Copy the rows below word for word, starting at the line that contains "Open the 詳細 link" and ending after the line that contains "coord(234,181)".
** begin DATA PROVIDED **
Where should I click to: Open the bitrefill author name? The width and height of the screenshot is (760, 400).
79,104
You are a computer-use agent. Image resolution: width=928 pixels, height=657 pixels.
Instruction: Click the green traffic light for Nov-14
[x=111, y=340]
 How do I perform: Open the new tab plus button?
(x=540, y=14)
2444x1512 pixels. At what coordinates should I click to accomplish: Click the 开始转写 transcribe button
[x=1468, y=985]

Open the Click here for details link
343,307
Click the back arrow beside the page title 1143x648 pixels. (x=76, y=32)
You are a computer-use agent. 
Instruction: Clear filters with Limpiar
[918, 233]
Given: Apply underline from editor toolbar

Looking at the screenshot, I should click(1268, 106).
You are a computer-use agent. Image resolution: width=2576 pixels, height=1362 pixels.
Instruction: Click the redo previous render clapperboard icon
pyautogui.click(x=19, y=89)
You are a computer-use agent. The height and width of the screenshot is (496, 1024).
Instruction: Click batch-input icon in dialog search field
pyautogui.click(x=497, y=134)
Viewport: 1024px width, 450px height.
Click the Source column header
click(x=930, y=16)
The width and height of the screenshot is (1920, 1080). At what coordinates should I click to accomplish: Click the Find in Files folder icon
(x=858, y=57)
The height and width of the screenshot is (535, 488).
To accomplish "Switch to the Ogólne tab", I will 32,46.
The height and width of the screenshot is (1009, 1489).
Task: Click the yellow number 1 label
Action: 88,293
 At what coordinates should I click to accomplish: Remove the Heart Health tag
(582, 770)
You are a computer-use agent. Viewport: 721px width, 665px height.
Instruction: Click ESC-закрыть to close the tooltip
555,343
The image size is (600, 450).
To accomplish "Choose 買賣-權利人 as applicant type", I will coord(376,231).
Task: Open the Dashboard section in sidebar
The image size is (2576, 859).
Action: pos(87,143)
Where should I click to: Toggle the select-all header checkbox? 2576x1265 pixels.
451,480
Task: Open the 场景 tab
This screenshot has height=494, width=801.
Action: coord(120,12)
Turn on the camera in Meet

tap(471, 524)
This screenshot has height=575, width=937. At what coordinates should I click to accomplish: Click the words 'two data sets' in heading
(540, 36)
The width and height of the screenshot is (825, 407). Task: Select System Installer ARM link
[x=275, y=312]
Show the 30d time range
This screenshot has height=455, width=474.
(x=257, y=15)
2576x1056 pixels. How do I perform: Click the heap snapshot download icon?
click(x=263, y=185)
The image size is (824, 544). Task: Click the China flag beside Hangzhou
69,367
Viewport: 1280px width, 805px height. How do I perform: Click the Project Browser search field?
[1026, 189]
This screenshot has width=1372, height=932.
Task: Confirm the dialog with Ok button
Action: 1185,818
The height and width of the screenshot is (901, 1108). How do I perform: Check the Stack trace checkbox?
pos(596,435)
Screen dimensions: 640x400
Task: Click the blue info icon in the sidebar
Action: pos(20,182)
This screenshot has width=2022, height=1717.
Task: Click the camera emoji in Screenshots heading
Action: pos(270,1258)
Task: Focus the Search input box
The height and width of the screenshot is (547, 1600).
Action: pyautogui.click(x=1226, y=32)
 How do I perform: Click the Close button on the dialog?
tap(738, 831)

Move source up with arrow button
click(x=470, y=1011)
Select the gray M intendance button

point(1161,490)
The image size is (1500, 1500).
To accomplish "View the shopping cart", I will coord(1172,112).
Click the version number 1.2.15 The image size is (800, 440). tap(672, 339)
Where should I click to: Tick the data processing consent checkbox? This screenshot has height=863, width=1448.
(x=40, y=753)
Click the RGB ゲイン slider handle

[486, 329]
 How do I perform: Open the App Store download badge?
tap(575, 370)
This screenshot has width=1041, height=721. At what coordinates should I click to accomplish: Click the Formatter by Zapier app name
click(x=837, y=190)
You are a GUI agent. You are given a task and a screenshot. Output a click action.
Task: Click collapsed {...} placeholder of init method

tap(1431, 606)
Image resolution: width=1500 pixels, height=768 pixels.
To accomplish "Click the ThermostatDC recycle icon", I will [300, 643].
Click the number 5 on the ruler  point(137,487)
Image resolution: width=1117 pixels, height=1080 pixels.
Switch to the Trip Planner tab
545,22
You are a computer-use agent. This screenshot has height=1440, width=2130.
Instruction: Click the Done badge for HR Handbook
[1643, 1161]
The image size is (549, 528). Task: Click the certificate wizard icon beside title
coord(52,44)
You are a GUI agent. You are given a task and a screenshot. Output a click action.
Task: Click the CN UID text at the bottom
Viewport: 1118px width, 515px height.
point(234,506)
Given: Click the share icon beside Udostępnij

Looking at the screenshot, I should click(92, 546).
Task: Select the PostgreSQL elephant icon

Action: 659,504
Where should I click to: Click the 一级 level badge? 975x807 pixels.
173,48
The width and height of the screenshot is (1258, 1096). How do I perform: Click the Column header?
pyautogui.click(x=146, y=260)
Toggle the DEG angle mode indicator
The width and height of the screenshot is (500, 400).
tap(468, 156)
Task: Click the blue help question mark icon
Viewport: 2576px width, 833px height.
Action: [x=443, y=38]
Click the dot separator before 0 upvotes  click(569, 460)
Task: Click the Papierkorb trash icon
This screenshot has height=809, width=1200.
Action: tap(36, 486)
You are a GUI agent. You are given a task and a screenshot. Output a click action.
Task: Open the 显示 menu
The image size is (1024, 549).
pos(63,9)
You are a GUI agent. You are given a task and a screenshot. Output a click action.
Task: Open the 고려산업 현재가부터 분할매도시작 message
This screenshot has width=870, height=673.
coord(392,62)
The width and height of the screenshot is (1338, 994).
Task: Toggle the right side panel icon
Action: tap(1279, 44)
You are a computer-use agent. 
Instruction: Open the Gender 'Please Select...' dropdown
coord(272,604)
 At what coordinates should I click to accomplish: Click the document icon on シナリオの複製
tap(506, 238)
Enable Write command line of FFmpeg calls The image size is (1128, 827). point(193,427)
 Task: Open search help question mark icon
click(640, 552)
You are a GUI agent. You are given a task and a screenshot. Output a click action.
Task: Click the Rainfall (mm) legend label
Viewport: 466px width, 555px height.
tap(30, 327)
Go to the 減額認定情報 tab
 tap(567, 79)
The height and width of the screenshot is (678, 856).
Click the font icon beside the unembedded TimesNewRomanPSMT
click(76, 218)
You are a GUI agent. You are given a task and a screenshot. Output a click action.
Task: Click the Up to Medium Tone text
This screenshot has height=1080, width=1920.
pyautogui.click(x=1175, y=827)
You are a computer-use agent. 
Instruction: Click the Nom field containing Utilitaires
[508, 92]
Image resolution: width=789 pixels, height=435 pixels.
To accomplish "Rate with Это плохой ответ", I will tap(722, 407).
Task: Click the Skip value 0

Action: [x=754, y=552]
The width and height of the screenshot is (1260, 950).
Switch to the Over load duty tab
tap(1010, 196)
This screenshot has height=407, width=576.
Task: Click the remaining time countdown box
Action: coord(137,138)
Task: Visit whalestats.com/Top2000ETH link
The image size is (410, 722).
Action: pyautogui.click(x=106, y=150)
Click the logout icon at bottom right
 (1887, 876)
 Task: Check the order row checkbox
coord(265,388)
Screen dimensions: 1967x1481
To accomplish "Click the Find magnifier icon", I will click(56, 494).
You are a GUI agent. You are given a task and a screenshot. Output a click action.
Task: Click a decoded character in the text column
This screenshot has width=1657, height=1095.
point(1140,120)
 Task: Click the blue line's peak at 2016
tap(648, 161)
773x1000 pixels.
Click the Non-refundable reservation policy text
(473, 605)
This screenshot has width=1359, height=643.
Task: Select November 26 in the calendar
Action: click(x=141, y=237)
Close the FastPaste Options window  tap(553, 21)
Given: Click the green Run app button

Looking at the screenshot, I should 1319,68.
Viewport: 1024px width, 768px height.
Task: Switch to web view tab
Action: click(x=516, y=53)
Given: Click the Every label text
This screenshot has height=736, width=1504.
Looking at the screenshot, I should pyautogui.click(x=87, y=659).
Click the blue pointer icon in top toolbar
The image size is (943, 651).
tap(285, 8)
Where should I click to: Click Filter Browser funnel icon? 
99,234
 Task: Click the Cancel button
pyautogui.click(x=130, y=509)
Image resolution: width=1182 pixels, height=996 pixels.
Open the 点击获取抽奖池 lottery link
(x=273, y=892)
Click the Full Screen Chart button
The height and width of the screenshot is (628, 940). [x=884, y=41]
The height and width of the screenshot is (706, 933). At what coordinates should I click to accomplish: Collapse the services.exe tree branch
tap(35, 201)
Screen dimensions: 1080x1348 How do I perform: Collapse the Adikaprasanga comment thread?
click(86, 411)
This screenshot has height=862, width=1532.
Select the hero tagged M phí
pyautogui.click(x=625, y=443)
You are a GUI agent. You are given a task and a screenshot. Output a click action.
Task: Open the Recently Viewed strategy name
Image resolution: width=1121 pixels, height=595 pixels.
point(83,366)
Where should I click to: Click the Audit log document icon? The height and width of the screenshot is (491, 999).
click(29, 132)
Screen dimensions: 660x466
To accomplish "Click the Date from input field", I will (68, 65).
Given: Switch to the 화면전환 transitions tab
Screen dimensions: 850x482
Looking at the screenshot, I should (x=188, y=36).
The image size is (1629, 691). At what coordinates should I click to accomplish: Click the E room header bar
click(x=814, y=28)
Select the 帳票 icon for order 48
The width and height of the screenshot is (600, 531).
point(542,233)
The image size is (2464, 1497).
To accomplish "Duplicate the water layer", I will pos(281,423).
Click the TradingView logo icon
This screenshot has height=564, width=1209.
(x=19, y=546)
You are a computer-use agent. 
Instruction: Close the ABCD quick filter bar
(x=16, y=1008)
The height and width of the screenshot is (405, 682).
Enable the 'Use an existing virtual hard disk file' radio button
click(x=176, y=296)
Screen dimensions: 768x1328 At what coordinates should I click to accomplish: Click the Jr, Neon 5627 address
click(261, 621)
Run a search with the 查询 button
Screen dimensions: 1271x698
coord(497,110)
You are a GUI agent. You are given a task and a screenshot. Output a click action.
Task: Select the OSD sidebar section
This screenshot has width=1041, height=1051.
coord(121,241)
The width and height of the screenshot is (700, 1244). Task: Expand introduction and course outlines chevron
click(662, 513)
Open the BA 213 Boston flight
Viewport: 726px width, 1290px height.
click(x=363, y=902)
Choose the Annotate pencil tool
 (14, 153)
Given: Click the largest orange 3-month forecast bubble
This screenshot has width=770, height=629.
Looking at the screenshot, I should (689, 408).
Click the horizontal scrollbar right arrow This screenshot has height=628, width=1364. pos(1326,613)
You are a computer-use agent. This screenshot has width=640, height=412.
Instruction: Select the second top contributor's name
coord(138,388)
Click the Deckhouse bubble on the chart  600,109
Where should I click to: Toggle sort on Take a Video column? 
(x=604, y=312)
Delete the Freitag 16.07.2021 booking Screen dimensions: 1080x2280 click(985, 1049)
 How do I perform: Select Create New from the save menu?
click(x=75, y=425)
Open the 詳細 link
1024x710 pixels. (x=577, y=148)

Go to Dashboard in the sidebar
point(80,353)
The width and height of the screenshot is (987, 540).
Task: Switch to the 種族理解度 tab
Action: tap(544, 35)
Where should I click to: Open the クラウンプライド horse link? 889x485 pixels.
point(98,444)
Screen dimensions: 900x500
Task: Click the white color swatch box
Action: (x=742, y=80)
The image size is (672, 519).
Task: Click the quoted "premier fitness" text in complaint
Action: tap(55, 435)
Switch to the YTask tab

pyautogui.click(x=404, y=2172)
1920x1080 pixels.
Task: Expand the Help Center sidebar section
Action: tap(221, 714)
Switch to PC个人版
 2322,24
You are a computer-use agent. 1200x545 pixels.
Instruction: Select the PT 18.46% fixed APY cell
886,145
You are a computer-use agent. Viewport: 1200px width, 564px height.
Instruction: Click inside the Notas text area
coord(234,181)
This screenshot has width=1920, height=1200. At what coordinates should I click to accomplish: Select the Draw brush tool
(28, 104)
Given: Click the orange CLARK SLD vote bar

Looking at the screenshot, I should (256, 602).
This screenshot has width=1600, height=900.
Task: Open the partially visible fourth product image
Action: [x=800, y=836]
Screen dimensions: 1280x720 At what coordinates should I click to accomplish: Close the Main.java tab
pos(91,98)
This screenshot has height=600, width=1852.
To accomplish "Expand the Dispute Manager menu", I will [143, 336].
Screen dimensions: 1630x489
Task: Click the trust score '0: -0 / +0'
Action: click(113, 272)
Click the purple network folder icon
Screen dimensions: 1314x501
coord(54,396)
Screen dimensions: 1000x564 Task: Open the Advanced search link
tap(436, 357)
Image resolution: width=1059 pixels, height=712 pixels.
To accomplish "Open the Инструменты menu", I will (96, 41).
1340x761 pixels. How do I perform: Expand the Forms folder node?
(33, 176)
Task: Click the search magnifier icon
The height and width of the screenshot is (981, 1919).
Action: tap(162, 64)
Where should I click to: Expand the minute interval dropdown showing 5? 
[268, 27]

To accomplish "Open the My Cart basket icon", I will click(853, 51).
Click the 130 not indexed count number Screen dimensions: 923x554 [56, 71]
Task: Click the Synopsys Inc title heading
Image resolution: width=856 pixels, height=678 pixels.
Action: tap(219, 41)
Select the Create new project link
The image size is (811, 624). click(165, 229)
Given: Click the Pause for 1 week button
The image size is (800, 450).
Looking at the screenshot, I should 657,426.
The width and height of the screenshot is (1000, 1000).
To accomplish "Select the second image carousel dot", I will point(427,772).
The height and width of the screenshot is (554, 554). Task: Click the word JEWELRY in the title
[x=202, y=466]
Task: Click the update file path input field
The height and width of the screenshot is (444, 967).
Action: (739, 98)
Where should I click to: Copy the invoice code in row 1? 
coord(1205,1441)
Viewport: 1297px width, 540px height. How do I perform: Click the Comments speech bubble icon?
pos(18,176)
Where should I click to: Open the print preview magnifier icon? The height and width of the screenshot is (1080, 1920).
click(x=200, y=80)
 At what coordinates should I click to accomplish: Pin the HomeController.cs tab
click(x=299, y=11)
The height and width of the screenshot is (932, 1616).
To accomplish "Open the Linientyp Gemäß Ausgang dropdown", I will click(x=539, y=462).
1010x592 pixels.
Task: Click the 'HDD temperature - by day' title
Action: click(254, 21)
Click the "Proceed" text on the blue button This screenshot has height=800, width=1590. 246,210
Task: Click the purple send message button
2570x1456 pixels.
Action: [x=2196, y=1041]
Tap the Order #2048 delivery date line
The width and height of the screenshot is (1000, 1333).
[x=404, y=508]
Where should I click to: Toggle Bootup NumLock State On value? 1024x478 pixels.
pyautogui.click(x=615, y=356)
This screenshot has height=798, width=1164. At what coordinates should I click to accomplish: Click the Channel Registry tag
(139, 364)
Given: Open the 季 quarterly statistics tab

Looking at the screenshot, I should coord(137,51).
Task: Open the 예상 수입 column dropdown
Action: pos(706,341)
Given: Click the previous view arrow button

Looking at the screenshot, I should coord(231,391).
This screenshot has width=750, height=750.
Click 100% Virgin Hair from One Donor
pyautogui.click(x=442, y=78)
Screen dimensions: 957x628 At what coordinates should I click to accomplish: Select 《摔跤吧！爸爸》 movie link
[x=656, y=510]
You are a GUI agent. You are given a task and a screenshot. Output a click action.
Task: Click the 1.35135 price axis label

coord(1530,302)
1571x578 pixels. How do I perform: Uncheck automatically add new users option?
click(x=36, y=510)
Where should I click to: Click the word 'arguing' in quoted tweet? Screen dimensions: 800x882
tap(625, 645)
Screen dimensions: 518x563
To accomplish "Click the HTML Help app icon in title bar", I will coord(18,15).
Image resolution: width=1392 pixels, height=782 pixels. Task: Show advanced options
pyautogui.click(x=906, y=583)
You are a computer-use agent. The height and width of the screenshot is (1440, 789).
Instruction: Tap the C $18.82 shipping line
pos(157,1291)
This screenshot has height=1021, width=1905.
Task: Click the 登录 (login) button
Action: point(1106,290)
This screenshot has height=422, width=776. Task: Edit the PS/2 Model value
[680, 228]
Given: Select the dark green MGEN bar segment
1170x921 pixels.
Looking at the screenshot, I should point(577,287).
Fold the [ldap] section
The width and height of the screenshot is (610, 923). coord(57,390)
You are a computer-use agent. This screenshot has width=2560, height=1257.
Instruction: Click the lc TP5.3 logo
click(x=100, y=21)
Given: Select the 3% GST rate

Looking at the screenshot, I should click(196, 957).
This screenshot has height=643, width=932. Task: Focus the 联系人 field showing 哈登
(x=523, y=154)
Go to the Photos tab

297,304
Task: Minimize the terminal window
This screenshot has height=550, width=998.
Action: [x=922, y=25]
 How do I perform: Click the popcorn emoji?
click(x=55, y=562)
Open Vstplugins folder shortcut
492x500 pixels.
** end DATA PROVIDED **
ANSWER TO THE TASK ::
Open the 詳細 link
1024x710 pixels. (x=577, y=148)

Go to Dashboard in the sidebar
point(80,353)
The width and height of the screenshot is (987, 540).
Task: Switch to the 種族理解度 tab
Action: tap(544, 35)
Where should I click to: Open the クラウンプライド horse link? 889x485 pixels.
point(98,444)
Screen dimensions: 900x500
Task: Click the white color swatch box
Action: (x=742, y=80)
The image size is (672, 519).
Task: Click the quoted "premier fitness" text in complaint
Action: tap(55, 435)
Switch to the YTask tab

pyautogui.click(x=404, y=2172)
1920x1080 pixels.
Task: Expand the Help Center sidebar section
Action: tap(221, 714)
Switch to PC个人版
 2322,24
You are a computer-use agent. 1200x545 pixels.
Instruction: Select the PT 18.46% fixed APY cell
886,145
You are a computer-use agent. Viewport: 1200px width, 564px height.
Instruction: Click inside the Notas text area
coord(234,181)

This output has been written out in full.